**Problem to solve**
Output, word for word, the line that contains "Select '#' durch Buchstaben ersetzen option" and all lines after it in the records below, omitting pictures.

BEGIN Exercise data

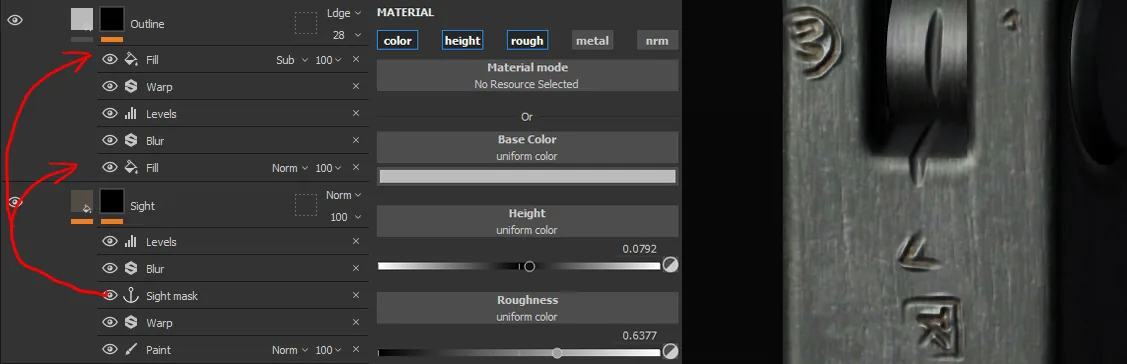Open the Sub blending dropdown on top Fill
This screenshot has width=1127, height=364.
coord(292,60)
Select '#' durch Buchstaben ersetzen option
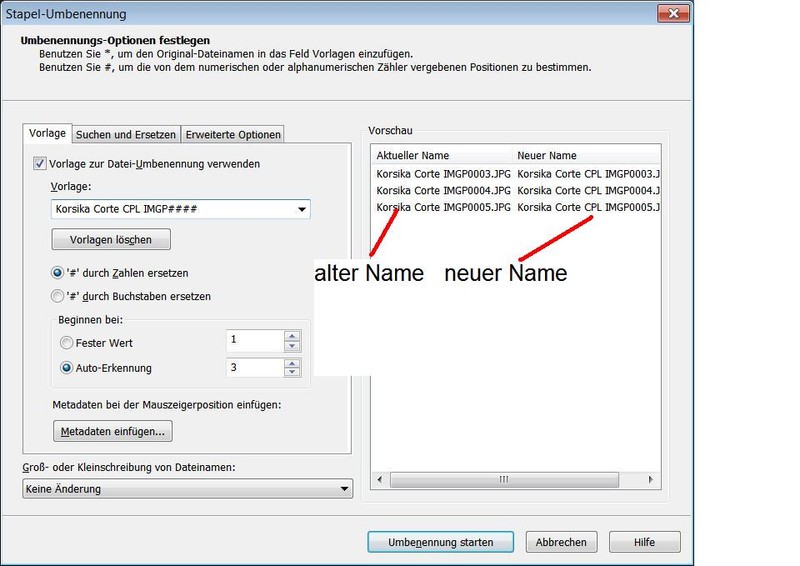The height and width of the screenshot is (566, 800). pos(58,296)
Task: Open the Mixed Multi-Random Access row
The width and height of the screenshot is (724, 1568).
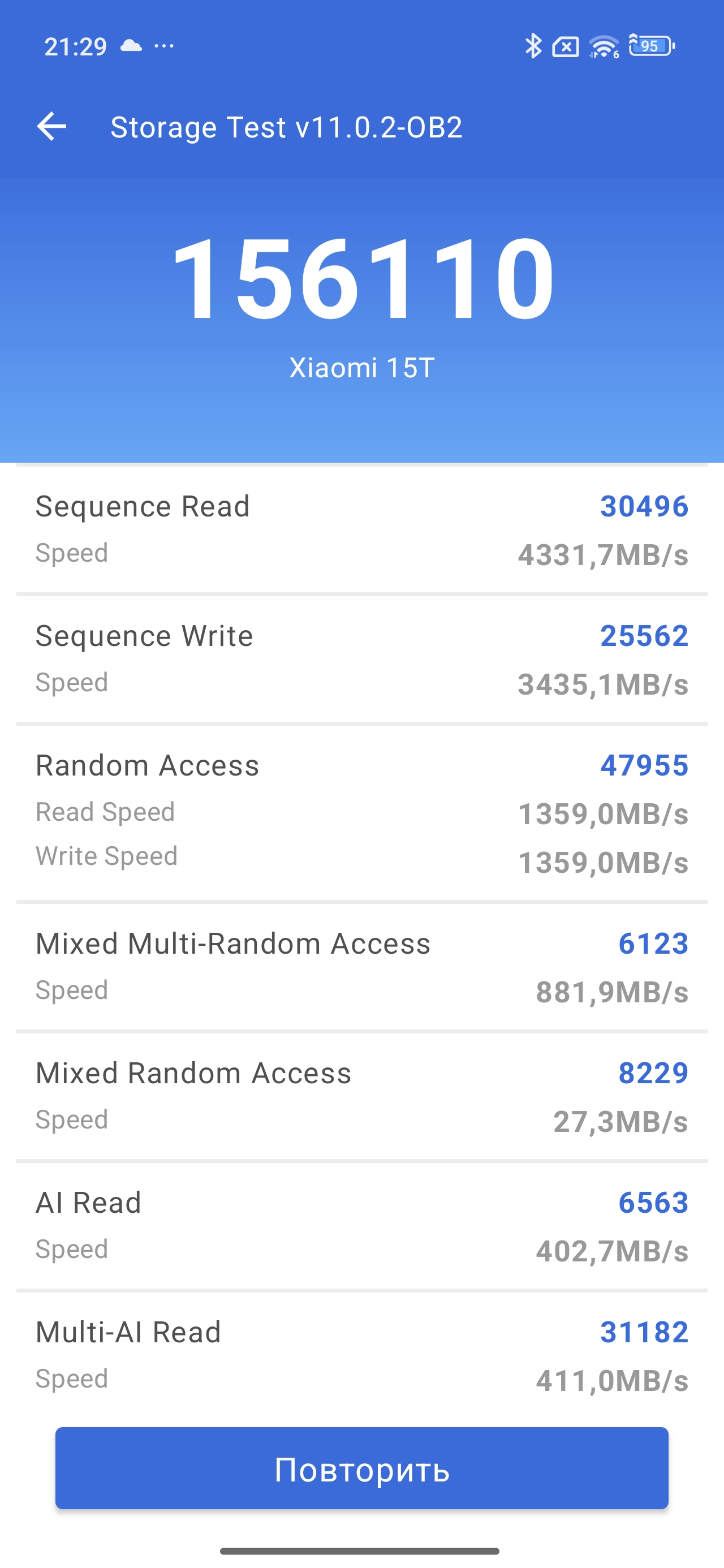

END Exercise data

**Answer to this task**
Select '#' durch Buchstaben ersetzen option
The height and width of the screenshot is (566, 800). pos(58,296)
Task: Open the Mixed Multi-Random Access row
The width and height of the screenshot is (724, 1568).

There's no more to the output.